At the University of Victoria, the Research Partnerships and Knowledge Mobilization unit (RPKM) is a campus and community-wide portal to support the development of transformative research. We bring outstanding researchers together with community partners to co-create knowledge for action –knowledge that is mobilized to improve the social, cultural and economic well-being of communities throughout our region and around the globe. Here’s a look at some of our projects with community partners in 2014.
À l’Université de Victoria, l’unité Partenariats en recherche et Mobilisation des connaissances (Research Partnerships and Knowledge Mobilization unit, RPKM) est un portail ouvert aux gens du campus et de la communauté, destiné à soutenir et à renforcer la recherche transformatrice. Nous réunissons des chercheurs exceptionnels et des partenaires de la communauté afin qu’ils créent ensemble un savoir en action – un savoir mobilisé dans le but d’améliorer le bien-être social, culturel et économique des collectivités de notre région et du monde entier. Voici quelques-uns des projets en cours en 2014.

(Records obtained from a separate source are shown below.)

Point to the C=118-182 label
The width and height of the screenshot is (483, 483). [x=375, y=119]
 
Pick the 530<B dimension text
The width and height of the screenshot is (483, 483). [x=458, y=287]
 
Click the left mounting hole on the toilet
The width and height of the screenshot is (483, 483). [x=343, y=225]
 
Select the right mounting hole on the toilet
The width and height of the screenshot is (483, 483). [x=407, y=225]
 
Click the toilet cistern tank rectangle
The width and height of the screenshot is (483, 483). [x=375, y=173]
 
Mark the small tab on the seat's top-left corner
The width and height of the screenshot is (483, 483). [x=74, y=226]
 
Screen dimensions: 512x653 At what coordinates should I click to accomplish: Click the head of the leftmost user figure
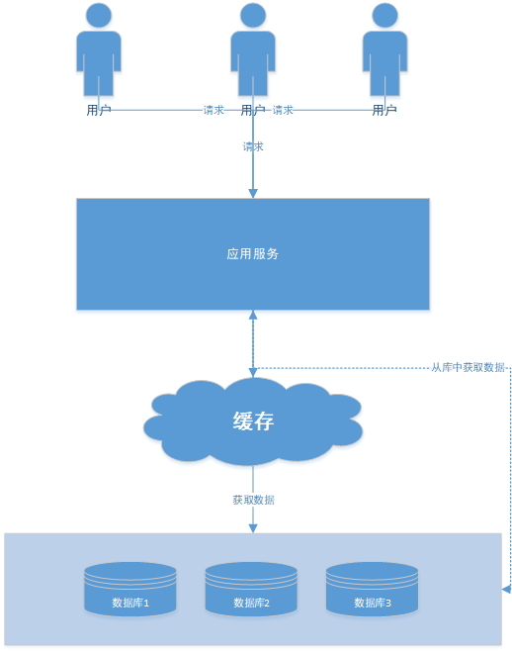pos(99,16)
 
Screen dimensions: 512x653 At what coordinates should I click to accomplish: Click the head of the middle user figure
pos(253,16)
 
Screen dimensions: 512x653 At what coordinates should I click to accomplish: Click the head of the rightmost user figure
pos(384,16)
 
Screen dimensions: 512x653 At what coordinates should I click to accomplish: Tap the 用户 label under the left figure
pos(99,111)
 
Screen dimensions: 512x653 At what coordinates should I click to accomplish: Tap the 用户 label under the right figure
pos(384,111)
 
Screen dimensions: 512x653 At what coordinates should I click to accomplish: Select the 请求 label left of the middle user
pos(213,110)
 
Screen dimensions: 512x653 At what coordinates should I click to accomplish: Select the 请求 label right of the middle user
pos(283,110)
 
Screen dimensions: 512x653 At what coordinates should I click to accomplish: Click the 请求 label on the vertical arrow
pos(253,146)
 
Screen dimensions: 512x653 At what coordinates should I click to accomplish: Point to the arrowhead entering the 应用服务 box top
pos(253,194)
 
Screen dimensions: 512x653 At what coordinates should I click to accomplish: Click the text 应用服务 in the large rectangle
pos(252,254)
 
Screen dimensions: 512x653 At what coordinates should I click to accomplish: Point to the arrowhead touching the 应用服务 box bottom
pos(253,315)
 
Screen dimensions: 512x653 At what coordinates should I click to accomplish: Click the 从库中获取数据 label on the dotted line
pos(468,367)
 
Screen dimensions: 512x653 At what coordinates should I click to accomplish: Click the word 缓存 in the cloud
pos(253,421)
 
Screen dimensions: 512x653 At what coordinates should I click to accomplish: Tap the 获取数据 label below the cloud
pos(253,500)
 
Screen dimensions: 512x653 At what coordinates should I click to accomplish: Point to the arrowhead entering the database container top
pos(253,528)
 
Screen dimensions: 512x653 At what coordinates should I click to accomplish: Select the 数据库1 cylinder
pos(130,590)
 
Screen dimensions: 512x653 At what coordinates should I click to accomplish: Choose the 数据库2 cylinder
pos(251,590)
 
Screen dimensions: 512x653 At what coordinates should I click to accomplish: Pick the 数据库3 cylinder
pos(372,590)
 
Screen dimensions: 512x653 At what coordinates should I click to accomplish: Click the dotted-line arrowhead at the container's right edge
pos(506,590)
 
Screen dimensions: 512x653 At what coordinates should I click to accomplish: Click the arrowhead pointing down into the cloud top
pos(253,373)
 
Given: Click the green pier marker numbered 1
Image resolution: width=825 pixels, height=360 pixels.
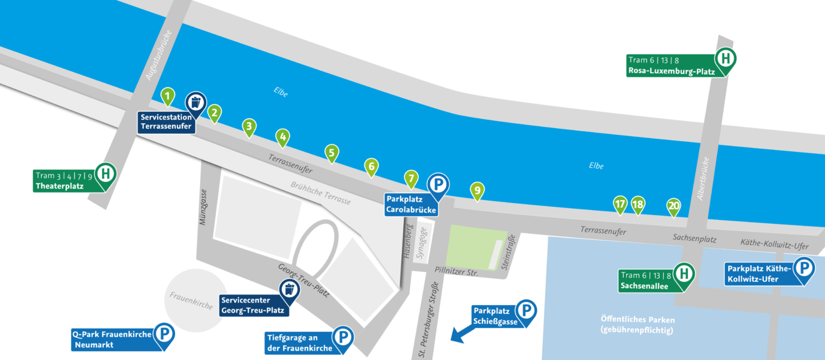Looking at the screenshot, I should click(x=168, y=96).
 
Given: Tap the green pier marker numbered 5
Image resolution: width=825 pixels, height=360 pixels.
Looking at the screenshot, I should click(x=332, y=152).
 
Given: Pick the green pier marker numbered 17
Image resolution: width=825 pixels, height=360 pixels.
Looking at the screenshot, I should click(x=619, y=204).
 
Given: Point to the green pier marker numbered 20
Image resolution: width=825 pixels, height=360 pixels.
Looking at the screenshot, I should click(x=673, y=205).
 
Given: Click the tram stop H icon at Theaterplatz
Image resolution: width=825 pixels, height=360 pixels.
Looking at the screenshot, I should click(x=105, y=173).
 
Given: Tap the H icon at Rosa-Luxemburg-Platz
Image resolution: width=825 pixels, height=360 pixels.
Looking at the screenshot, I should click(x=726, y=59).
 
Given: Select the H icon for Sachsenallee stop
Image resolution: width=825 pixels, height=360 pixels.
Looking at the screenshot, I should click(x=684, y=273).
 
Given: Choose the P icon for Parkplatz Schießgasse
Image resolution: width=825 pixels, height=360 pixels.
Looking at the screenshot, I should click(x=526, y=310).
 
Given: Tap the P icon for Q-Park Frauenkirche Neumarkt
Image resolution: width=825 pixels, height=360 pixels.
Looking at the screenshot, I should click(x=164, y=334).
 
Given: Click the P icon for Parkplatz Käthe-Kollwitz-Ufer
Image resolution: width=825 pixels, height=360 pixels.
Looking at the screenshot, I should click(x=804, y=269).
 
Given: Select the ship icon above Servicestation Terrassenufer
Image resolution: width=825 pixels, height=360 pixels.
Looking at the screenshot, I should click(x=196, y=102).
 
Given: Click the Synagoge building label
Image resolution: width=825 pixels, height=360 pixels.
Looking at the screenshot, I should click(x=422, y=241).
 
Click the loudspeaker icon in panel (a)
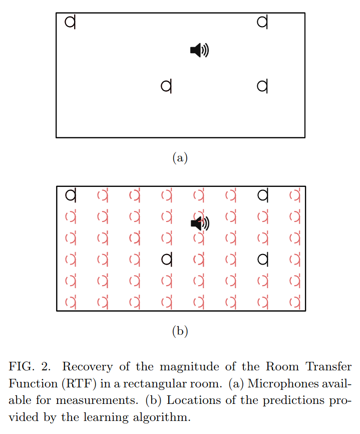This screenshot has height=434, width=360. click(x=199, y=50)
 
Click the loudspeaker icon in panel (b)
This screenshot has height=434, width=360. click(x=200, y=223)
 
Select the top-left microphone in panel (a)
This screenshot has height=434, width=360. click(x=71, y=22)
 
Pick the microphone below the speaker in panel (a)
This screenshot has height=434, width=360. click(x=166, y=86)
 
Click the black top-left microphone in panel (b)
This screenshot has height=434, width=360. click(x=71, y=194)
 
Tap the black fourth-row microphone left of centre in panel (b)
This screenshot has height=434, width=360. click(x=167, y=259)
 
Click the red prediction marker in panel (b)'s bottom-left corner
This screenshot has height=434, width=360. click(x=71, y=302)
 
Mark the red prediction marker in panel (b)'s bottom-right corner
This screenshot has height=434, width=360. click(x=295, y=302)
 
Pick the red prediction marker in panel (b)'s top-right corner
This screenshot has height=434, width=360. click(x=295, y=194)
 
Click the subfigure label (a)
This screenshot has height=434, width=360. click(x=180, y=158)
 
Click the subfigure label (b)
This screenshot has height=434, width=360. click(x=180, y=331)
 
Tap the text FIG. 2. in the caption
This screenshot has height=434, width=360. click(x=28, y=366)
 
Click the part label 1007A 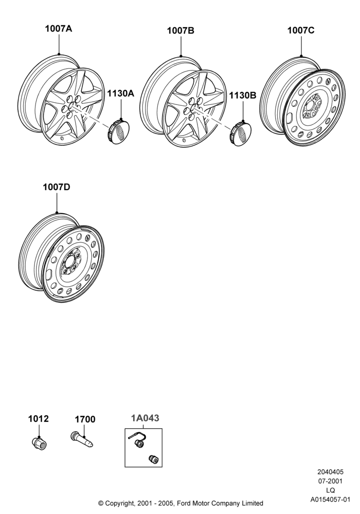pyautogui.click(x=58, y=29)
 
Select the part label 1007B pyautogui.click(x=181, y=30)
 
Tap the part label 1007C pyautogui.click(x=301, y=30)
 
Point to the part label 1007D pyautogui.click(x=57, y=187)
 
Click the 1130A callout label pyautogui.click(x=121, y=94)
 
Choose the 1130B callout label pyautogui.click(x=243, y=96)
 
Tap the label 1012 pyautogui.click(x=39, y=419)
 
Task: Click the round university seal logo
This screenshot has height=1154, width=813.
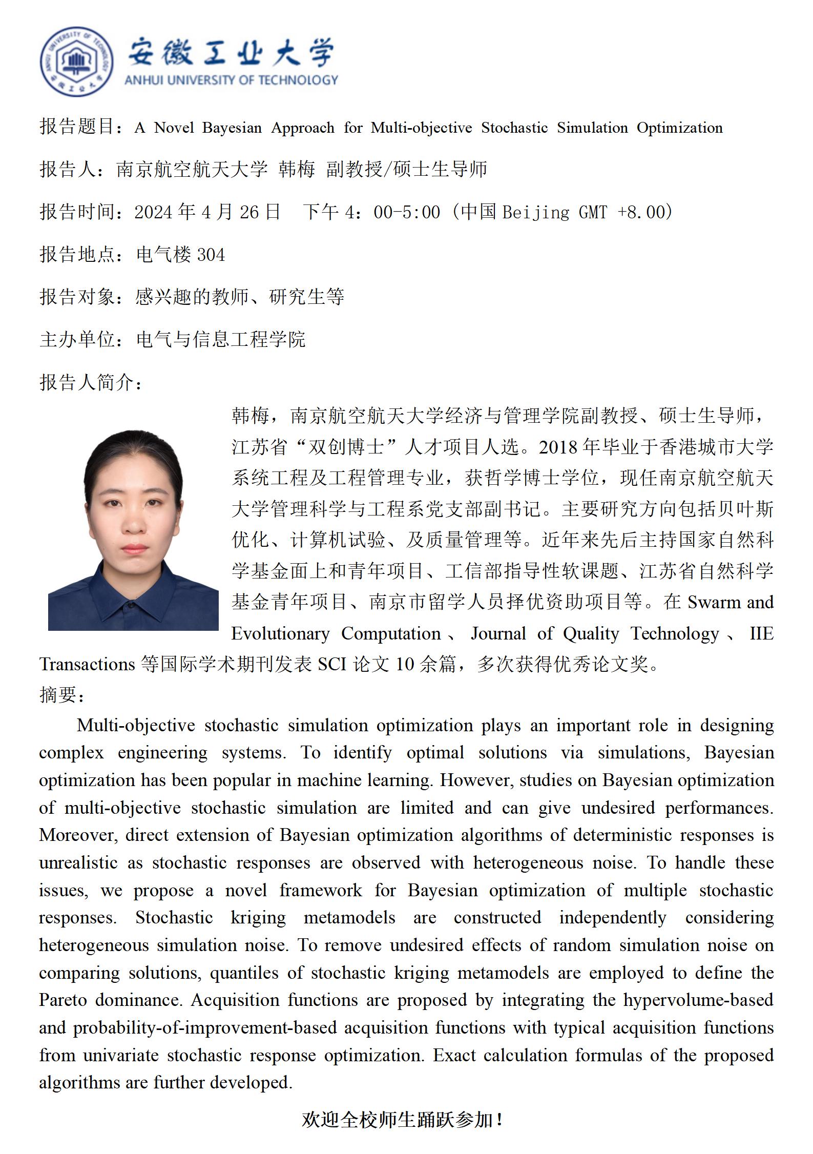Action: (x=77, y=61)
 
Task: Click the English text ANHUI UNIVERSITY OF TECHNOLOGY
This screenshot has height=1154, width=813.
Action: (x=231, y=80)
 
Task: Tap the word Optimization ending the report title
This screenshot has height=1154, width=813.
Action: (x=679, y=128)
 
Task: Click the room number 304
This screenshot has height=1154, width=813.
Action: (x=211, y=255)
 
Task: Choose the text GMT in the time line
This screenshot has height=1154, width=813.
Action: (x=593, y=212)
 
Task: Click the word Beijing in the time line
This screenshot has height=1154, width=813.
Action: (x=536, y=212)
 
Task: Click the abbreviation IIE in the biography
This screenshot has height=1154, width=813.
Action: (x=761, y=633)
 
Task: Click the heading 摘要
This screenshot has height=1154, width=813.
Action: (x=61, y=695)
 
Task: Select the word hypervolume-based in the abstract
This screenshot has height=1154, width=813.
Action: (x=698, y=1000)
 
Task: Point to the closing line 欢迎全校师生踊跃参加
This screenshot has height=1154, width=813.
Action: (x=403, y=1120)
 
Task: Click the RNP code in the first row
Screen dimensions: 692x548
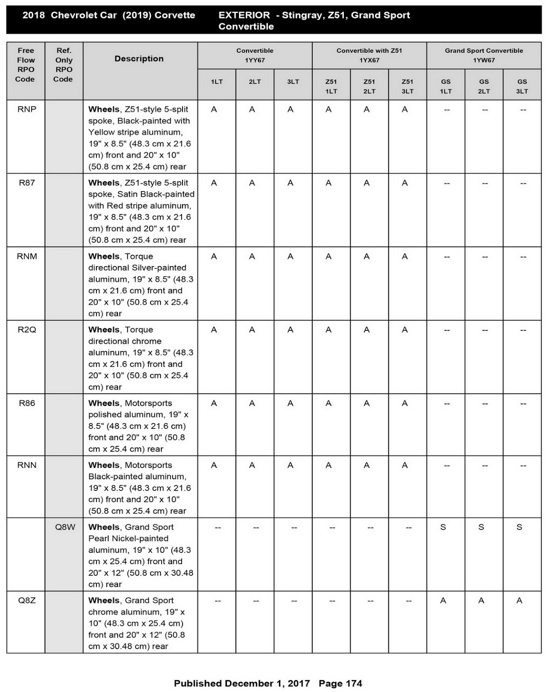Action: tap(27, 109)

Students at UVic have an incredible opportunity to develop their research skills while helping to improve the lives of BC’s children and families, thanks to a course titled Graduate Studies 505.
GS 505: Research and Evaluation in Children, Youth and Family Services Policies is a multi-disciplinary internship, spearheaded by UVic Knowledge Mobilization Services and instructed by Drs. Gord Miller and Wayne Mitic, (School of Child and Youth Care). Students in the course learn about research and evaluation techniques and select one research question to explore, aided in their investigations by mentors from the MCFD.
“Through this experience, I was able to research an issue close to my heart and work with professionals directly engaged in the topic area,” explains a GS 505 student from the 2013/14 session. After the students complete their research, they share their findings with Ministry officials, enabling these government practitioners and policy-makers to address pressing research needs within their areas of responsibility.
“[Our office] has greatly benefited from UVic students involved in the research course,” says a ministry official from the Provincial Office of Domestic Violence (PODV). “[The students’] hard work, diverse perspectives and involvement has enriched PODV’s work in the last two years and is greatly appreciated.”
With projects including research on adoption, special needs, youth justice, mental health, early years and child welfare, this innovative course develops UVic students’ research skills while giving them a chance to change the lives of BC families.